** RECORD EXCERPTS follows **

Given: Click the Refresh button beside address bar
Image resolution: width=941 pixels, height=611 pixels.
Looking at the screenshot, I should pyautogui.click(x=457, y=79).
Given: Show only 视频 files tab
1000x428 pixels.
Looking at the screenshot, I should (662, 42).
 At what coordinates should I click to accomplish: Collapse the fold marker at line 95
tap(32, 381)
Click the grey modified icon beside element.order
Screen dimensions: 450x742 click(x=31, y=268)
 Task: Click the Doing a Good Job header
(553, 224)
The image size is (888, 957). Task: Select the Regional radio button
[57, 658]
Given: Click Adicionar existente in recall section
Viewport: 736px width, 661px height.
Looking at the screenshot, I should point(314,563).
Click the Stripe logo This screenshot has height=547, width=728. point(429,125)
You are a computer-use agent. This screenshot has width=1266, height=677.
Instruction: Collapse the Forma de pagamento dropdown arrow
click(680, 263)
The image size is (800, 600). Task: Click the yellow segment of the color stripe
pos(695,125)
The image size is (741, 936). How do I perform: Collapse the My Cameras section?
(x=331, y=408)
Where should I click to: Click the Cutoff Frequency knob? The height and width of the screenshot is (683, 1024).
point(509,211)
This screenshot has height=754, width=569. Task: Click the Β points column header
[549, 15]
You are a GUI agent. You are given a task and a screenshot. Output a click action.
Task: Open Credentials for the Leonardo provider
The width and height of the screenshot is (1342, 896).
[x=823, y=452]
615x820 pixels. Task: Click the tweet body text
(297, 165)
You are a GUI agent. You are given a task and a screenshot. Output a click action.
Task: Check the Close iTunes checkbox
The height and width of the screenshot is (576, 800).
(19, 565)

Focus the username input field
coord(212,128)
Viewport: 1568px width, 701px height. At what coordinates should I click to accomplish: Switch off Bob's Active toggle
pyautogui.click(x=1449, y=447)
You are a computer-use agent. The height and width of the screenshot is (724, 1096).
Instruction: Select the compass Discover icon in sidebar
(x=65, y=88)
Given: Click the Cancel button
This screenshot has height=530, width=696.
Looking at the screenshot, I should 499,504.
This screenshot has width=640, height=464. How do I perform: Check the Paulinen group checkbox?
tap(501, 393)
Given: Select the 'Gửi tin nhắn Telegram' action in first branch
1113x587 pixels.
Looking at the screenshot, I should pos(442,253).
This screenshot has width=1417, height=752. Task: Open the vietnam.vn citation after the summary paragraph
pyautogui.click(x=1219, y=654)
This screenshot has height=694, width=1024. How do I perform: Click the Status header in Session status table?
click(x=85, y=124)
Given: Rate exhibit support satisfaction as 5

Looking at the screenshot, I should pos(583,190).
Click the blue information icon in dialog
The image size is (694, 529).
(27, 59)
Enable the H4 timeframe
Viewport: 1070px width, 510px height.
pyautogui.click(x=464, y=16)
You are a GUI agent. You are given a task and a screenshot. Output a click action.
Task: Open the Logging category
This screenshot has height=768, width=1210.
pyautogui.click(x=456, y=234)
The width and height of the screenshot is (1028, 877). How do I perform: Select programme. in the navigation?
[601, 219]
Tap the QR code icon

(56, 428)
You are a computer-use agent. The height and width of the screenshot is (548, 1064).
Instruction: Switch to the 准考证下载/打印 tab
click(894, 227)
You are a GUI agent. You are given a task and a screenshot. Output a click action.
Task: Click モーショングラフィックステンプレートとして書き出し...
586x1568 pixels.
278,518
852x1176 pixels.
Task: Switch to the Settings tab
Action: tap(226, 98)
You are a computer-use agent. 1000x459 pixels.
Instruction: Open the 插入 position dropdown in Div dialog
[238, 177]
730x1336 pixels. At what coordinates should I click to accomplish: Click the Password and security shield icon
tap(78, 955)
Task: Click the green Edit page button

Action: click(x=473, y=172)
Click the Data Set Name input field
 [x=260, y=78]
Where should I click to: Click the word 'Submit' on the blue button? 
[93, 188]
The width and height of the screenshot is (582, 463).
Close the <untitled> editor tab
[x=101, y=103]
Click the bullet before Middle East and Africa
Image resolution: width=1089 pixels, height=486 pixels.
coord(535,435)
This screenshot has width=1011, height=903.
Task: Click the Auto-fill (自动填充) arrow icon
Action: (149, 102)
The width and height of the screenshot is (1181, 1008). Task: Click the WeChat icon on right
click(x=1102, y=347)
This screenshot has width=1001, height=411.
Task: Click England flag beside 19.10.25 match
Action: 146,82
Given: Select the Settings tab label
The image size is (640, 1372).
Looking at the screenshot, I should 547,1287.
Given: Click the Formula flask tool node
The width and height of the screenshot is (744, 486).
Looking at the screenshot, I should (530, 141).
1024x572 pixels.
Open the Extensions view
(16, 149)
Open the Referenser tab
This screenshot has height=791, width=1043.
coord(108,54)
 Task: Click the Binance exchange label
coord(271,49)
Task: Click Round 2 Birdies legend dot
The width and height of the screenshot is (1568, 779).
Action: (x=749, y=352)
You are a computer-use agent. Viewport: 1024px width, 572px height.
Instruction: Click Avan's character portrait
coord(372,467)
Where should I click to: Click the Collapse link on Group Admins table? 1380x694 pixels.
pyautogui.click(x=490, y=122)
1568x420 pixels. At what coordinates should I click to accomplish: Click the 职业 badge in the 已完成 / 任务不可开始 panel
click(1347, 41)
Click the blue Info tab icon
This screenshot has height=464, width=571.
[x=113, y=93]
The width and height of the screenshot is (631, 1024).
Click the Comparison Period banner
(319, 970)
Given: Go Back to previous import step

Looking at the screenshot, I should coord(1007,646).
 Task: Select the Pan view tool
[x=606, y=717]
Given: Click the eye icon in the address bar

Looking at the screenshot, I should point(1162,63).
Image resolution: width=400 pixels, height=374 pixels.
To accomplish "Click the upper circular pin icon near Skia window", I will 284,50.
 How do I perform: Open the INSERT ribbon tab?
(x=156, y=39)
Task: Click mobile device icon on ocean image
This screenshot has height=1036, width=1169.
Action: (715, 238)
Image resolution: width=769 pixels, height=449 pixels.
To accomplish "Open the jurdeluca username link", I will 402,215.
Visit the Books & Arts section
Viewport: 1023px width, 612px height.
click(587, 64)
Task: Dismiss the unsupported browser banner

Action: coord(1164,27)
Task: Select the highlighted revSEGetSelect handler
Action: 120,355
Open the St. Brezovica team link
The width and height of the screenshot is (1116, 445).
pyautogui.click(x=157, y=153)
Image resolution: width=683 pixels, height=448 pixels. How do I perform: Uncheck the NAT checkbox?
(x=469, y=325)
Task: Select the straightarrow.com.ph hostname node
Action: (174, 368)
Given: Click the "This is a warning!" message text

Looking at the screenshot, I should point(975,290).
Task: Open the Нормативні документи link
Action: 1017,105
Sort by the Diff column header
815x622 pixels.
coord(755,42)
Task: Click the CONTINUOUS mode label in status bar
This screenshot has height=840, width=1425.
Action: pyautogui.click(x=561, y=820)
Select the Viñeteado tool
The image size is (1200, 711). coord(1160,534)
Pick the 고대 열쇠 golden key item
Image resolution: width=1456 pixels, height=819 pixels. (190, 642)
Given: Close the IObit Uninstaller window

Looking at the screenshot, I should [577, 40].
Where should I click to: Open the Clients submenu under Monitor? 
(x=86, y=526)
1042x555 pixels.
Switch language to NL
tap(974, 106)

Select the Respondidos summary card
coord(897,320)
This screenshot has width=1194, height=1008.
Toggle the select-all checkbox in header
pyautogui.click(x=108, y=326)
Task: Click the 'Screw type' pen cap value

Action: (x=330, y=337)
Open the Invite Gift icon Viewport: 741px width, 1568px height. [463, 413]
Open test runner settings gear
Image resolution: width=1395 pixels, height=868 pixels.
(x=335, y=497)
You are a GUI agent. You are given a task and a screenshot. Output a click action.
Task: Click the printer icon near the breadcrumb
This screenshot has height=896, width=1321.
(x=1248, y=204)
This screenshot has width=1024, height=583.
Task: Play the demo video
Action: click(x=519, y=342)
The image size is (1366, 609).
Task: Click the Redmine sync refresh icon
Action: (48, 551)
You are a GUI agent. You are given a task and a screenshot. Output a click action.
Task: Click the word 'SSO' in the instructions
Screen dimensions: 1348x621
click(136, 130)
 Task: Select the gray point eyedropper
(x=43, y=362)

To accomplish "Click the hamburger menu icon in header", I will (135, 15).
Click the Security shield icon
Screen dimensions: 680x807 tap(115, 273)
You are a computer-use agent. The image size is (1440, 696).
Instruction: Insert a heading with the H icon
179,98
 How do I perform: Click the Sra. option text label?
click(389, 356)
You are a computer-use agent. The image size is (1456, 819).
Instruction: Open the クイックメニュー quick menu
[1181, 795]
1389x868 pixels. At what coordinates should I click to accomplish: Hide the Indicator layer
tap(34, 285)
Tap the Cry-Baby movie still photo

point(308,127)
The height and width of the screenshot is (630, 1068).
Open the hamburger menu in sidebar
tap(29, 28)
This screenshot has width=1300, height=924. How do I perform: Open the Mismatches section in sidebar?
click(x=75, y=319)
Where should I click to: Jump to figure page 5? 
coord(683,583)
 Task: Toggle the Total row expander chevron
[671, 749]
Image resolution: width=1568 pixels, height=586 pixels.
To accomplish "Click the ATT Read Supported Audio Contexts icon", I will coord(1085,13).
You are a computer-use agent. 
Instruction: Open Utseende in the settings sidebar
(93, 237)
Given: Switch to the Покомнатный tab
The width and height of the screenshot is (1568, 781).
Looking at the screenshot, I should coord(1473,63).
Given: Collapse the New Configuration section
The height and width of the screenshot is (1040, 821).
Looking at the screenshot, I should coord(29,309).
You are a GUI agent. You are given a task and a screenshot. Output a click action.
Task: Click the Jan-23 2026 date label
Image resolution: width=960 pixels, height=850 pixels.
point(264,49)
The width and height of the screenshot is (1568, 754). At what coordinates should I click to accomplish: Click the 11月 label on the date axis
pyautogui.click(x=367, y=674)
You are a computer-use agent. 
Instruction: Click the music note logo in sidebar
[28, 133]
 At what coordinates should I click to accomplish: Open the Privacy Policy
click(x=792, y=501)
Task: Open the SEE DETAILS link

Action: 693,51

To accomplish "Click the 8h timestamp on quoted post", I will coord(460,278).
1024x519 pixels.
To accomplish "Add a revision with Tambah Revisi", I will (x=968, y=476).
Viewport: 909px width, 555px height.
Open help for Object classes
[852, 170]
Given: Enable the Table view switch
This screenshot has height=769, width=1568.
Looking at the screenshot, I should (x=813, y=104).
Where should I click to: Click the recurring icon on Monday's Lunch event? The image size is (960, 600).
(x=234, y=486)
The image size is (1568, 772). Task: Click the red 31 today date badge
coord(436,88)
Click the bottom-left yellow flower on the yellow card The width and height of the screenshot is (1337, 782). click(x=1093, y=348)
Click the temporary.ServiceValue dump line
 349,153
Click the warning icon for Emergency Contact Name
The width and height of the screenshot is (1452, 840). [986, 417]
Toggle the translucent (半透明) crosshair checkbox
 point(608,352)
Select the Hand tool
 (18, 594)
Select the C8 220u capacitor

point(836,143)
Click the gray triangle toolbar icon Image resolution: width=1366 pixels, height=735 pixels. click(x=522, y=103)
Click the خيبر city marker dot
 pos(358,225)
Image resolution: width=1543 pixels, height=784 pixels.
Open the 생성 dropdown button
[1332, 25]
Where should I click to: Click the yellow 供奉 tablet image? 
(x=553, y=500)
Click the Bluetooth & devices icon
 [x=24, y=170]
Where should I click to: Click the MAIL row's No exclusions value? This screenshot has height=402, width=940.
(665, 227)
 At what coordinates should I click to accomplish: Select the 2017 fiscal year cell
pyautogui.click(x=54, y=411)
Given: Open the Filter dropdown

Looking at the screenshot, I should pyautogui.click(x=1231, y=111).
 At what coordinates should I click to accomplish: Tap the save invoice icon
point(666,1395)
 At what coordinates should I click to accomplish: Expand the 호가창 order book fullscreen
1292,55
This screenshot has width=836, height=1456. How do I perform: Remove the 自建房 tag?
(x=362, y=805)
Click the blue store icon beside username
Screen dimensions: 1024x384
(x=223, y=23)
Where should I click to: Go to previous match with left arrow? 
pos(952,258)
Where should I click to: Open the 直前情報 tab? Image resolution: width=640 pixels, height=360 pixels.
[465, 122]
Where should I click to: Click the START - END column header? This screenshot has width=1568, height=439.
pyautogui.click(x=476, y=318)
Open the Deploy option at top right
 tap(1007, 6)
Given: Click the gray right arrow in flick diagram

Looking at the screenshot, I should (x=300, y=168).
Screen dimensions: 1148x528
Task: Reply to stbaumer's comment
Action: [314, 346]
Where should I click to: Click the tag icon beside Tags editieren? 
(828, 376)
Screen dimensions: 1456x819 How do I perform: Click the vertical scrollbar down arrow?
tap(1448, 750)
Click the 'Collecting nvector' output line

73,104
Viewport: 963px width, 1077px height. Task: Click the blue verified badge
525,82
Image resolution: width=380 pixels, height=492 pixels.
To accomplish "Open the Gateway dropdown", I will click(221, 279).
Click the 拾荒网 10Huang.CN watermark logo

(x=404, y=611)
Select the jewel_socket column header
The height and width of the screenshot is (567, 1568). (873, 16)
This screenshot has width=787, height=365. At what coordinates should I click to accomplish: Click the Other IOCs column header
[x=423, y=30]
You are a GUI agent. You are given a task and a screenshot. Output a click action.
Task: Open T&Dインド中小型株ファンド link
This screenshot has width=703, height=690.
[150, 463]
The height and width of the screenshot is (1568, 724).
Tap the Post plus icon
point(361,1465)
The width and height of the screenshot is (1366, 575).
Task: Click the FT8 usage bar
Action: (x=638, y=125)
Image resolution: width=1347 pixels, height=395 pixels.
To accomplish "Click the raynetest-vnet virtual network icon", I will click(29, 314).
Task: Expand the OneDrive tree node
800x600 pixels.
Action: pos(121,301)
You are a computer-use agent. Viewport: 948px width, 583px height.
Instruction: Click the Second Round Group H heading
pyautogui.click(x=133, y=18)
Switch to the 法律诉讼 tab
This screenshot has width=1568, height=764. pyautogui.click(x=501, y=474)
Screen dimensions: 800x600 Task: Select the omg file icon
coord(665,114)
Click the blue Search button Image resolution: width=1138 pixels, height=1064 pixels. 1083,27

** End of RECORD EXCERPTS **

** EXERCISE **
Would you output, from the records above, exactly the run of lines that starts at the line containing "Task: Open the Logging category" and ends at the line containing "Task: Click モーショングラフィックステンプレートとして書き出し...", and only that run?

** REPLY **
Task: Open the Logging category
This screenshot has height=768, width=1210.
pyautogui.click(x=456, y=234)
The width and height of the screenshot is (1028, 877). How do I perform: Select programme. in the navigation?
[601, 219]
Tap the QR code icon

(56, 428)
You are a computer-use agent. The height and width of the screenshot is (548, 1064).
Instruction: Switch to the 准考证下载/打印 tab
click(894, 227)
You are a GUI agent. You are given a task and a screenshot. Output a click action.
Task: Click モーショングラフィックステンプレートとして書き出し...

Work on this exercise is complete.